Interviews with Students about Faith in College

As part of an article written for Our Sunday Visitor (to post soon), I interviewed current college students and recent college grads, as well as college-bound high school grads about faith in college. Some of their thoughts and reflections are included with the article, but there were too many to get everything in. Here are the full responses from each of the teens and young adults:


Part 1: Current College Students & Recent College Grads (3 Questions)

  1. What do you wish you would have done in the summer before going away to college?
  2. What was most important for nourishing a life of faith in college?
  3. What advice would you give to incoming college students?

Jean Marie (Catholic University of America, Class of 2019)

  1. The best thing I did in my summer before starting college (2016) was attend World Youth Day. Obviously, that doesn’t happen every summer, but the 2 key things that happened there are possible anywhere & have benefitted me endlessly in college: (i) Make a really good confession. (ii) Think through what “freedom” means. WYD was the most fun experience of my life and it had nothing to do with alcohol. Being in a place full of strangers who are eager to love made it so easy to strike up genuine conversation and form authentic friendships.

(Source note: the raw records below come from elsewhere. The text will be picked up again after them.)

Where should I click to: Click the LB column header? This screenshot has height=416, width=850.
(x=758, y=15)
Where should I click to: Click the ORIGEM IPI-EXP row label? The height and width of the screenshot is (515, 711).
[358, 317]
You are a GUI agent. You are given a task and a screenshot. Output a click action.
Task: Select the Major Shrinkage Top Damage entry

After understanding that social freedom means cutting loose of all the weird customs and hierarchies that dictate male-female relationships to simply try to love people as they are, it became very easy to see that the college party scene is often more oppressive than liberating. 
  2. Mostly, trying to form my mind around this question: “How will I serve the people I am going to meet and the campus I am moving to? What will I give?” It’s the quickest path to setting up a fulfilling, happy college life.
  3. Too often, incoming college students get caught up in the unanswerable anxiety of the question: “What am I going to get out of this?” Just, don’t. You’ll get far more out of it if you know you’re there to give. 

Lauren (University of Notre Dame, Class of 2017)

  1. Spent more time with my grandmother instead of shopping for dorm room supplies... wish I would have gone to daily Mass each day
  2. Having friends who challenged your faith but who would also sit with you at Mass each week!
  3. Don’t settle for the first people you meet when choosing your best friends in college. Find relationships that are loving and healthy.

Maclaine (Indiana University, Class of 2019)

  1. I wish I would’ve talked with other students at my high school going to IU that were Catholic. I went to a Catholic high school so they really were all catholic, but I kinda went to the newman center all by myself instead of inviting them along.
  2. The most important part for me was including myself in the community. It becomes a home when you go to the Newman center a lot. Frequenting the sacraments also helped to form my heart and my faith in God. Without confession, daily mass, and adoration, I wouldn’t have had such a fruitful year. Showing up for Jesus is important. I had to schedule Him in a lot in my planner, not as a requirement, but as an appointment. He’s important enough for me to purposefully give Him time every day.
  3. Be social!! Don’t be afraid to turn to the person next to you on the bus or at mass and talk with them! Be sure to go to Catholic events with friends - that’s how the community grows and blossoms. And be ready for a challenge. Most universities consider Catholicism countercultural, and that’s good. We strive for virtue and truth above what a lot of colleges promote. Do not be afraid to find a home in the church, you already have one. 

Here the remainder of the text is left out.